A: Your depiction of your atheist parents is not representative of atheists in general. In fact, the only thing that atheists have in common is their lack of a belief in a god. In the areas of politics, economics, social justice, etc. there are no unified positions. I am an atheist, and I certainly believe there are some things that are absolutely right (e.g., feeding the hungry, saving someone from drowning) or wrong (e.g., rape, torture). I believe your parents were wrong to teach you not to feel guilt about any of your actions. Everyone has a personal moral code, and for most of us that prevents us from harming others (physically, emotionally, financially) or breaking the law. Guilt is our way of analyzing our actions that violated our personal moral code. I often feel guilty after arguing with my wife, and this causes me to want to listen to her better and show her ideas more respect in the future. The sense of guilt you feel may be due to the development of your personal moral code. This may have been delayed due to the poor parenting you received. You can read more about my thoughts on developing a personal moral code here.
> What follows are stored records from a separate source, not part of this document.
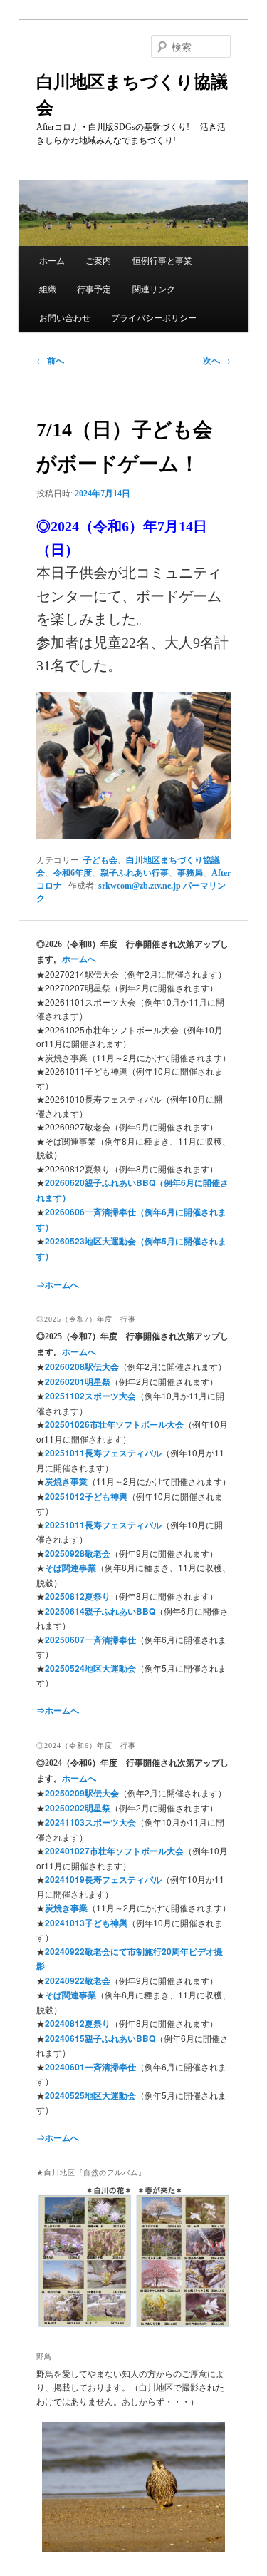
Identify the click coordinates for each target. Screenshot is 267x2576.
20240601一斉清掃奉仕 (90, 2066)
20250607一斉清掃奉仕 (90, 1639)
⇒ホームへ (57, 1284)
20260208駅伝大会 (82, 1366)
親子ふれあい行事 (134, 873)
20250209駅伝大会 (82, 1793)
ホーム (52, 260)
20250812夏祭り (77, 1596)
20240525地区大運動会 (90, 2095)
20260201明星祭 (77, 1381)
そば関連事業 (70, 1567)
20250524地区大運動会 (90, 1668)
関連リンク (153, 288)
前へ (50, 360)
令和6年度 (72, 873)
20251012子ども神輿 (86, 1496)
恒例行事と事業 (162, 260)
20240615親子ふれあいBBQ (100, 2038)
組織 (47, 288)
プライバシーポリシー (154, 317)
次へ (217, 360)
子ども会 (100, 860)
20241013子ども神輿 (86, 1922)
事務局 (190, 873)
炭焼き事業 (66, 1481)
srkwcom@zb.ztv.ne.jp (139, 886)
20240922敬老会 (77, 1980)
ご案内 (98, 260)
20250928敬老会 (77, 1553)
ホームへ (79, 959)
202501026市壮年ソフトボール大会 (114, 1424)
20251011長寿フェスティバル (103, 1452)
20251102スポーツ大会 (90, 1395)
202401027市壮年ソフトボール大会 (114, 1850)
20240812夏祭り (77, 2023)
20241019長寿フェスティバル (103, 1879)
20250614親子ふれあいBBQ (100, 1611)
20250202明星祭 (77, 1807)
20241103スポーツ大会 (90, 1822)
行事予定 (94, 288)
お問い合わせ (64, 317)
A vast majority of atheists lead very respectable, highly ethical lives. In fact, an argument can be made that atheists as a whole lead more upstanding lives that Christians as a whole. Compared to the general population, Christians comprise a disproportionately higher fraction of US prison populations, while the opposite is true for atheists. There is also evidence to suggest that divorce rates and teen pregnancies are higher among Christians than among atheists. (I am not one to judge divorce or teen pregnancy as being immoral, but I know that many Christian do.) I think that atheists are incarcerated, divorced, and become pregnant as teens at a lower rate than religious people for the same reasons they do not believe in supernatural beings: education, reason, and rational thinking. These attributes allow people to question the dogma of faith and see through the delusion of supernatural belief. These people are also much more likely to make decisions that enhance their life and cause fewer problems in the future.